In total, eight of the 23 members of OPEC +, which brings together the Organization of the Petroleum Exporting Countries (OPEC) and its partners, are concerned, with Saudi Arabia in first place.
The alliance, which held a technical meeting by videoconference (JMMC) on Monday, took note of these “voluntary adjustments” in production. In unison with its members, it assured that it was “a precautionary measure aimed at supporting the stability of the oil market”.
But for analysts, it is above all a question of reaping additional “income”, commented in a note Jorge Leon, of Rystad Energy.
These cuts show that OPEC + will do everything to “defend a floor price well above $80 a barrel”, he says, heedless of criticism from the United States and other consumer countries, worried about runaway inflation.
Crude prices fell in March to the lowest in two years, “an unacceptable level for members of OPEC +”, explains to AFP Ibrahim al-Ghitani, oil market expert, based in the Emirates.
They had been hurt by the banking crisis in the United States, which drove investors away from commodities and other riskier, more volatile assets.
“Real reductions”
After this concerted action by the big producers of black gold, the market reaction was immediate: the two global benchmarks took off by around 8% at the start of the session, returning to their level before the turmoil in the banking sector.
Around 1:00 p.m. GMT (3:00 p.m. in Paris), Brent from the North Sea, the European benchmark for crude, climbed 5.77% to 84.50 dollars a barrel, and its American equivalent, WTI, jumped 5.70% at $79.98 a barrel.
Iraq, Algeria, Saudi Arabia, the United Arab Emirates, Oman, Kazakhstan, Kuwait and Gabon will therefore make significant reductions from next month until the end of 2023. They range from 500,000 barrels per day (bpd) for Riyadh to 8,000 bpd for Libreville.
Moscow, for its part, has extended its 500,000 bpd reduction measure until the end of 2023.
In total, the volume left underground will be “about 1.66 million barrels daily”, said OPEC +.

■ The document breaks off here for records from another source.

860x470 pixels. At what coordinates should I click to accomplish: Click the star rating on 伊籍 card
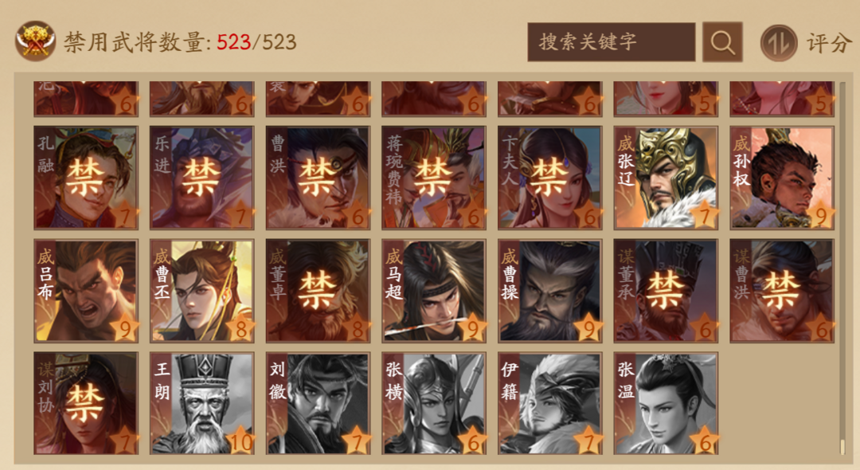(x=588, y=441)
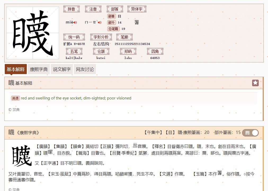Check the 五笔 input code
268x191 pixels.
pyautogui.click(x=74, y=51)
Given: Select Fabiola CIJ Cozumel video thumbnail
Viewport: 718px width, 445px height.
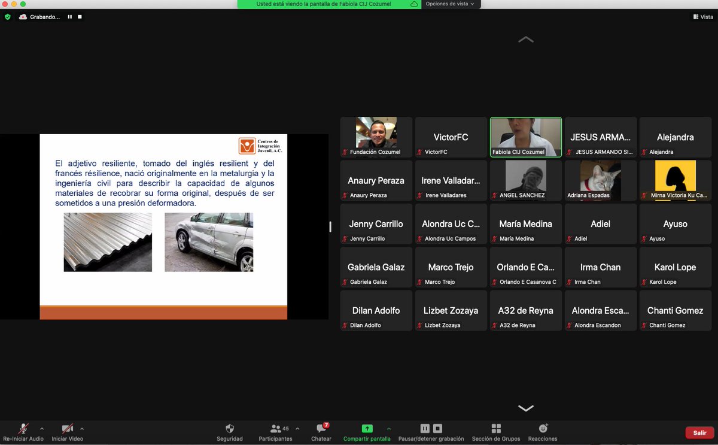Looking at the screenshot, I should [526, 137].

“Most of the cuts will be made by countries producing at or above quotas” set, implying “real supply cuts” and market tightening, DNB analysts pointed out.

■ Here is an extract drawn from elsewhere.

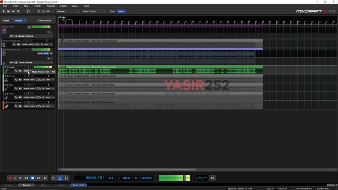
Task: Switch the timeline to Time mode
Action: point(112,11)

Other countries could also “announce their own cuts if they deem it […] necessary”, according to the Deputy Prime Minister in charge of Energy Alexandre Novak, interviewed by Russian television Rossiya 24.
“It’s their business”
And unlike similar measures taken by OPEC+ in the face of the pandemic or fears of recession, this time global demand for oil is increasing.
China, the country greediest in black gold, is indeed reopening its economy after having folded in on itself during the COVID-19 pandemic.
This announcement comes on top of what had already been decided in October, namely a drop in volume of two million bpd. This was then the largest reduction since the emergence of COVID-19.
This is a new setback for Washington, which pleads for an opening of the black gold taps in order to contain prices, estimates Caroline Bain, of Capital Economics.
From a geopolitical point of view, these reductions also demonstrate “the group’s support for Russia”, which will thus benefit from better prices to offset the impact of Western sanctions.
The Kremlin on Monday defended a decision taken “in the interest” of the world market, to maintain prices “at the right level”, according to the spokesman for the Russian presidency, Dmitry Peskov. “Whether other countries are happy or not is their business,” he told reporters.